So I have to prove this using the Cauchy-Shwarz Inequality. I'm going to paste the whole question here:
So this is what I have so far:
\begin{align*} & \sum_{i=1}^{n} \frac{u_{i}^2}{k} \times \frac{v_{i}^2}{u_{i}^2} > \bigg[\sum_{i=1}^{n}\frac{u_{i}^2}{k} \times \frac{v_{i}}{u_{i}}\bigg]^2 \\\\ & \Longleftrightarrow \frac{1}{k} \sum_{i=1}^{n} u_{i}^2 \times \frac{v_{i}^2}{u_{i}^2} > \bigg[\frac{1}{k}\sum_{i=1}^{n} u_{i}^2 \times \frac{v_{i}}{u_{i}}\bigg]^2 \\\\ & \Longleftrightarrow \frac{1}{k} \sum_{i=1}^{n} u_{i}^2 \times \frac{v_{i}^2}{u_{i}^2} > \frac{1}{k^2}\bigg[\sum_{i=1}^{n} u_{i}^2 \times \frac{v_{i}}{u_{i}}\bigg]^2 \\\\ & \Longleftrightarrow \frac{1}{k} \sum_{i=1}^{n} {v_{i}^2} > \frac{1} {k^2}\bigg[\sum_{i=1}^{n} u_{i}^2 \times \frac{v_{i}}{u_{i}}\bigg]^2 \\\\ & \Longleftrightarrow k \sum_{i=1}^{n} {v_{i}^2} > \bigg[\sum_{i=1}^{n} u_{i} \times v_{i}\bigg]^2 \\\\ \end{align*}
I have no idea where to go from here.
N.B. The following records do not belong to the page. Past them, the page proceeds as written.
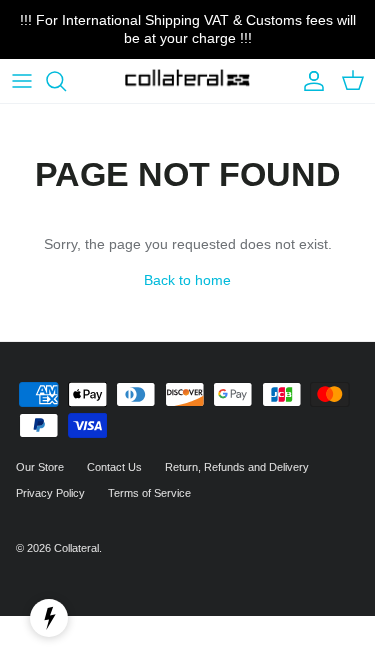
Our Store (40, 467)
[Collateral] (187, 81)
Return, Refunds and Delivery (237, 467)
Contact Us (114, 467)
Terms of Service (149, 493)
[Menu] (22, 81)
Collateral (76, 548)
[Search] (66, 81)
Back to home (187, 280)
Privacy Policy (50, 493)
There is supposed to be only one value of K for which this inequality works,which is I'm sure to make all probabilities sum to 1. I'm super lost on what I'm supposed to do next. Thank you for any help.
You can choose $K=\|u\|^2$ (Given that $\|u\|=\sqrt{u_1^2+u_2^2+...+u_n^2}$) since the norm of a vector can be considered as a constant.